_TASK PROMPT_. Copy out the entries below exactly as they stand, but only from the line containing "crosswords (66, 1876)" through the line containing "Holiday card 2025 (98, 1646)".

*** DATASET CONTENT

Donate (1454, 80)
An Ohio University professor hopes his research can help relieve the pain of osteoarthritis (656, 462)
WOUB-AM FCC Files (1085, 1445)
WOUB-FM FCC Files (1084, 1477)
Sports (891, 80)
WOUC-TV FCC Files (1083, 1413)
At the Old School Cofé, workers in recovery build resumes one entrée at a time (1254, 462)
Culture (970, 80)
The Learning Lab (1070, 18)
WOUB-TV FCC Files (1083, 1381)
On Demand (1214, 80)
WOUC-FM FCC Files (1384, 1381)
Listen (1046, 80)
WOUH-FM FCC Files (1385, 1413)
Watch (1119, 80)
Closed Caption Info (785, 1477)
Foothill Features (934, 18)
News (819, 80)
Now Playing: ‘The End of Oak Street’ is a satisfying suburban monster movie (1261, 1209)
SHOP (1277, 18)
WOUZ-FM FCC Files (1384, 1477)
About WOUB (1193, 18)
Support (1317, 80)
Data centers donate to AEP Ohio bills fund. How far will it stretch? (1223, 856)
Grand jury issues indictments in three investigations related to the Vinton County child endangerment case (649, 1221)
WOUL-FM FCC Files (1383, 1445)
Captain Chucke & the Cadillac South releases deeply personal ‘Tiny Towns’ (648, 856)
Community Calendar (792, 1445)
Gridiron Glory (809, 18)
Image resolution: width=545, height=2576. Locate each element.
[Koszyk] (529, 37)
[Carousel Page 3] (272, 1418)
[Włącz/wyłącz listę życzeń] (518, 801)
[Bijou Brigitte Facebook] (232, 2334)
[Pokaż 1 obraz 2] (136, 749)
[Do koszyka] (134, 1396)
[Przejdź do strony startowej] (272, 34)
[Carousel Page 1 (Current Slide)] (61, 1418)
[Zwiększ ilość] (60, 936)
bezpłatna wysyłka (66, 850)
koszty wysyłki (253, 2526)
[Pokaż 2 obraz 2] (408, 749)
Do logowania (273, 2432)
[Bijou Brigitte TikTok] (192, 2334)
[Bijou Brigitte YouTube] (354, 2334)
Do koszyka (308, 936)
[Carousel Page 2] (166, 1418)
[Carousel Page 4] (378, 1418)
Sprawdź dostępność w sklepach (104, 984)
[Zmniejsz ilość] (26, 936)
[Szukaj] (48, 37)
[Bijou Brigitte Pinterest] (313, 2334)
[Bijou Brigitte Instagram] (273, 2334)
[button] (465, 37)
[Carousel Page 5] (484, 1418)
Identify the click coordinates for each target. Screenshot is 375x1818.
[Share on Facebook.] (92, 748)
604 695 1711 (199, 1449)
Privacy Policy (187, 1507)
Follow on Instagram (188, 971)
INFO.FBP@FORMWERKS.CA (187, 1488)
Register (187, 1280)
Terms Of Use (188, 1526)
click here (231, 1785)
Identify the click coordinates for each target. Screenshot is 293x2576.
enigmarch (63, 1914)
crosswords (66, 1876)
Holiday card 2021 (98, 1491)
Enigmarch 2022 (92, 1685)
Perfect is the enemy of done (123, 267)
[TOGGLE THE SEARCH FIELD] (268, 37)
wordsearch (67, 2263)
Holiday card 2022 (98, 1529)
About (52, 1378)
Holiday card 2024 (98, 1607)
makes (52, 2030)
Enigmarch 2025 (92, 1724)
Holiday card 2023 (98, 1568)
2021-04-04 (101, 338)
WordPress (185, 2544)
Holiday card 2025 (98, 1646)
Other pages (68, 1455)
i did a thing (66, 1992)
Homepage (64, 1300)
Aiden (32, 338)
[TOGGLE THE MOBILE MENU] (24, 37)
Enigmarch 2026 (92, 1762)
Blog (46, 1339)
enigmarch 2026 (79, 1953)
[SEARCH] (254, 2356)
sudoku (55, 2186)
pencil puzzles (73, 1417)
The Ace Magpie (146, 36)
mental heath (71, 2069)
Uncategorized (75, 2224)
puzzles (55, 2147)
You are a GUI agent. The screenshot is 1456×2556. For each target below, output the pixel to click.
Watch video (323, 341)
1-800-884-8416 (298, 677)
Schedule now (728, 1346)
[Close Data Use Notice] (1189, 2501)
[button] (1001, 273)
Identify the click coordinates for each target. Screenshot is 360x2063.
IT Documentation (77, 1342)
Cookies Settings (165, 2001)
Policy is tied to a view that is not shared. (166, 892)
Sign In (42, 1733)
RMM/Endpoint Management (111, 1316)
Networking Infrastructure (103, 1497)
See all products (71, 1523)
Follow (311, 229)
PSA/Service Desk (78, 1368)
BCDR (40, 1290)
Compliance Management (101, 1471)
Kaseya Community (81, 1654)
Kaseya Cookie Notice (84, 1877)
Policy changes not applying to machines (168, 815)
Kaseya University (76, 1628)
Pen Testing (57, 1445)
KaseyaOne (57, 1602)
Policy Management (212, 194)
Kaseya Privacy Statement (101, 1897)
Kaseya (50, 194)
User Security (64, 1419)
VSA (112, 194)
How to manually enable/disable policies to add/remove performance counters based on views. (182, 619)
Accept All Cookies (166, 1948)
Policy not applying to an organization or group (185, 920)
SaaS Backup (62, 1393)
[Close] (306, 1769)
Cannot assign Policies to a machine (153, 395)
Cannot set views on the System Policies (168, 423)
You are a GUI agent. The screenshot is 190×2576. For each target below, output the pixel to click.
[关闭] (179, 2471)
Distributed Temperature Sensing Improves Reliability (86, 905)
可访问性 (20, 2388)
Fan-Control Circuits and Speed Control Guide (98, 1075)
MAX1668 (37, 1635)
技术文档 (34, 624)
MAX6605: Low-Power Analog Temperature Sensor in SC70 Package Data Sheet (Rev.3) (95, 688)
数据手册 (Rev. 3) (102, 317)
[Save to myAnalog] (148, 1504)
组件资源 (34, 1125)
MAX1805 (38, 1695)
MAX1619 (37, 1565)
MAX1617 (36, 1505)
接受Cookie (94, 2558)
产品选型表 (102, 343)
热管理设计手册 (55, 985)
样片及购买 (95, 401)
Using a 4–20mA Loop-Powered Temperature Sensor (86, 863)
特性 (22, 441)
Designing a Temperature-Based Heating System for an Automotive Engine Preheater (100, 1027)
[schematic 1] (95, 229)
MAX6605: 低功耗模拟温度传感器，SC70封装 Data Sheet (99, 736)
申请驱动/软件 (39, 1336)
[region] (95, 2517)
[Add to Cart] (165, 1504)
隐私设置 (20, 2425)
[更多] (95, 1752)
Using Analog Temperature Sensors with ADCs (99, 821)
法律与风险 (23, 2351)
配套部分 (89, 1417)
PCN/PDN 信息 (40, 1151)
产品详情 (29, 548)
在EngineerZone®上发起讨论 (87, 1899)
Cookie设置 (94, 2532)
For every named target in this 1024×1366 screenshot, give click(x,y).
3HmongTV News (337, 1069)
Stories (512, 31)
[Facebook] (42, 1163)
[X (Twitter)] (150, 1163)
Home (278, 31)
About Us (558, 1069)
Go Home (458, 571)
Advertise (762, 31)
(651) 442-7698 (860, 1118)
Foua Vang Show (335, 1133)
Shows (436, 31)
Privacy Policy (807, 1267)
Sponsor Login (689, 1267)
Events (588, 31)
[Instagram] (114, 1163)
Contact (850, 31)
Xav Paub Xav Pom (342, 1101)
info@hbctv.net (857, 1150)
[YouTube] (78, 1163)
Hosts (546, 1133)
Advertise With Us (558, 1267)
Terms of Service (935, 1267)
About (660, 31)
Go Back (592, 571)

******

_ANSWER FOR THE TASK_.
crosswords (66, 1876)
Holiday card 2021 (98, 1491)
Enigmarch 2022 (92, 1685)
Perfect is the enemy of done (123, 267)
[TOGGLE THE SEARCH FIELD] (268, 37)
wordsearch (67, 2263)
Holiday card 2022 (98, 1529)
About (52, 1378)
Holiday card 2024 (98, 1607)
makes (52, 2030)
Enigmarch 2025 (92, 1724)
Holiday card 2023 (98, 1568)
2021-04-04 (101, 338)
WordPress (185, 2544)
Holiday card 2025 (98, 1646)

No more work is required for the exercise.